Chi Kuo-chang remarks that some people consider digitally edited images to be creative art. To him, such creations would replace composition and theme, and there would no longer be any need for the artist to seek out new subject matter or look for new undiscovered perspectives. If this was the case, then any one who can use photo-editing software can call themselves artists, and the art of photography would become merely a random recombination of imagery. This meant that the path he had followed would be completely obsolete – no need to wait for the lotus flowers to wither, no need to calculate the visual impact of each ripple, and certainly no need to spend days experimenting in the dark room to get the exact desired effect.  Chi Kuo-chang discovered that digital technology would soon blur the distinction between “Master” and “craftsman”. He was not the only one to be concerned, for other photographers in France expressed the same fears as well. They did not want to be swept helplessly along by digital technology. There was no knowing whether their artistic freedom and individuality could be retained. Some decided to draw the distinction by declaring themselves followers of the “ “Pure Visual Art Spirit”, while others rejected digital technology altogether. Chi Kuo-chang himself feels that the stress brought on by digital technology contributed to his depression.

In his opinion, an artist’s role is to convert ideas into reality. A piece of art begins as a thought in the creator’s mind, and as it is transformed into something concrete, the creator must keep asking himself: “What am I doing? What am I trying to express?” Although technical skills are important, it is the concept that should be in charge. He doubted his ability to harness digital technology. On top of that, the time spent on learning how to use the computer would be time not spent on creating traditional photographic art. If no results were forthcoming, then he would have wasted his time.

Finally, in June 2003 Chi Kuo-chang decided to bet his future on the computer. Although the fear was still there, he had come to terms with the possibility of failure. “To remain ignorant only makes the fear grow worse, and makes me even more likely to become obsolete”. In the past six months, he has dedicated himself to studying as he creates and creating as he studies. At the same time, he kept reminding himself to use art to master technology and not to fall prey to the lure of technology. Ultimately, he came to an understanding with digital technology.  To him, it is now simply a new “digital darkroom” to express himself with.

Chi Kuo-chang turns forty this year.
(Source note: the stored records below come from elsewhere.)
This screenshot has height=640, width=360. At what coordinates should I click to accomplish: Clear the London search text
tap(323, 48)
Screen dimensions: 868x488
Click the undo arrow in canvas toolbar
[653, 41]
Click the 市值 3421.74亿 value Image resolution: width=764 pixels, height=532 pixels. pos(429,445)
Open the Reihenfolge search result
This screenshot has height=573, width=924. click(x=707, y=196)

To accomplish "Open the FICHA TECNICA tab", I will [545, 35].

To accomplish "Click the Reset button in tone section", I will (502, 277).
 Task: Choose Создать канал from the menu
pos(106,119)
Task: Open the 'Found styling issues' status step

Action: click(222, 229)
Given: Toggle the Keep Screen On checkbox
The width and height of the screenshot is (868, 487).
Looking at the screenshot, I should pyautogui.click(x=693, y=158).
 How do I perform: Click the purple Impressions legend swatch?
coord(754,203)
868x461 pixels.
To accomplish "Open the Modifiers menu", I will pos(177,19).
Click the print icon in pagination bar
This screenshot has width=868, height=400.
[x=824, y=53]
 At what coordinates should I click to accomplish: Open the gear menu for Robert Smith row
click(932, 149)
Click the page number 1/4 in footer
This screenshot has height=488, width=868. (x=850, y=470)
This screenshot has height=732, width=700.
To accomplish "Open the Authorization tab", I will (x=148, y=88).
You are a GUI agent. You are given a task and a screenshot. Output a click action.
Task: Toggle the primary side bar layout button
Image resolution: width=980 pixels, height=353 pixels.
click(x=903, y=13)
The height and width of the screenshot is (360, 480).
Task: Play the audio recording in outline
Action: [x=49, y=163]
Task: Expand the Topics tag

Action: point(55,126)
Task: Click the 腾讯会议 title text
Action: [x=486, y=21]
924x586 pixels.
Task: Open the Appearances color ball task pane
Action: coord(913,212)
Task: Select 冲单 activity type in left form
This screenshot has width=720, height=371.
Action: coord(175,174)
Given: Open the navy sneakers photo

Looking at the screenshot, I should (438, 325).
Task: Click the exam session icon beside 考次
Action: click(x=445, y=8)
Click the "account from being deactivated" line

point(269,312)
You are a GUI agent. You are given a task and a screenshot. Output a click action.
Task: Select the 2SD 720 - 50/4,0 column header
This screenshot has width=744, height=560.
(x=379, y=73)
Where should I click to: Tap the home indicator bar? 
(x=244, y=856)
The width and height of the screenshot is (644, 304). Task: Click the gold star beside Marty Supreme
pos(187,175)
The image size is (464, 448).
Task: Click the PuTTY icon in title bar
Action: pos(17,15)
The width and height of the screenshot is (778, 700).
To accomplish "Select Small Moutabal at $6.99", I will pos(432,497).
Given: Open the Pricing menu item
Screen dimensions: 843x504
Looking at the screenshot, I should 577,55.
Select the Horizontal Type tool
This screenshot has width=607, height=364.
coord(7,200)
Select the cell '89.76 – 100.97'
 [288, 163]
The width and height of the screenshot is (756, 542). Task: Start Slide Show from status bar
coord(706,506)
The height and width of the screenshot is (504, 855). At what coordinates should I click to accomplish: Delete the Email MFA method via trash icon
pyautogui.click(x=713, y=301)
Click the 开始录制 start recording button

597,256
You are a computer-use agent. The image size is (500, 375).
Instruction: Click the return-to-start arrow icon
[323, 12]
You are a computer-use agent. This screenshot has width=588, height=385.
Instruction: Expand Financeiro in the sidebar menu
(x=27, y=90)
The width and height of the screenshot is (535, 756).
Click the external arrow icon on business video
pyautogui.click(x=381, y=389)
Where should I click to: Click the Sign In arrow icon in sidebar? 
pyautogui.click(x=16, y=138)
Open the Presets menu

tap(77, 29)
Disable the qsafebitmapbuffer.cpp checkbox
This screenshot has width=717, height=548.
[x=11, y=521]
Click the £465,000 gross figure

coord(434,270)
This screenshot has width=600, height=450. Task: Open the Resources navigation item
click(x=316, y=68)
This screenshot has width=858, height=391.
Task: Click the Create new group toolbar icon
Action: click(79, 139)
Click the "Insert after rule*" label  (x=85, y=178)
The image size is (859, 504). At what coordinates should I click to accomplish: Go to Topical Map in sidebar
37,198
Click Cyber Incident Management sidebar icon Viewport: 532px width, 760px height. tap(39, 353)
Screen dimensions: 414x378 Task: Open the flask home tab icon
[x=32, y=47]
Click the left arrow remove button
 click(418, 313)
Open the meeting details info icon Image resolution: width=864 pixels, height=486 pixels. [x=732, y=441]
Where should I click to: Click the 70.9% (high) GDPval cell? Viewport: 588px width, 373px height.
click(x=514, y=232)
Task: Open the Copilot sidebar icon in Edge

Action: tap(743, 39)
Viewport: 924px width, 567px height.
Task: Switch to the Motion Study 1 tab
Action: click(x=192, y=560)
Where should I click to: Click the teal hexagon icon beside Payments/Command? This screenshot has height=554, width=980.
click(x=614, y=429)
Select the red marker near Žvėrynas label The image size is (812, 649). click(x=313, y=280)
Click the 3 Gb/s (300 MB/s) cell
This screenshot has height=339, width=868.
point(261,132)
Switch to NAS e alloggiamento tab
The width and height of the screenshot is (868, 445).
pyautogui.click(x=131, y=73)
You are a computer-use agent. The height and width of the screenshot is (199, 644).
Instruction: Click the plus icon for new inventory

After five years of silence, he is finally about to hold a new personal exhibition, and this will be the finale to the “Trilogy of Color”. The new “Impression:Vitrine” forms a strong contrast with “The Dying Flower” with its shattered and twisted plays of light and darkness, all saturated with color. With this he demonstrates once more how beauty exists everywhere even in forgotten corners. Chi Kuo-chang is not afraid to admit that his conversion to Christianity helped him emerge from his depression, but the new exhibition is still a part of the “Trilogy of Color” theme he began exploring ten years ago. Despite the risk of failing artistically, Chi Kuo-chang still chooses to go ahead and present his efforts. Whether he has succeeded or failed remains to be seen – it will all depend on the public’s reaction.

Viewing “Trilogy of Colors-Chi Kuo-Chang Photo Image Art Exhibition” is to look into a life dedicated to art.  Chi Kuo-chang was born and raised on this land, and he also created on this land with international and historical perspectives, as well as a supreme sensitivity to art.  His work calls to us and also issues a challenge to the picture frame inside all of us, helping us to return to the most basic, ordinary and also peaceful aspects of life.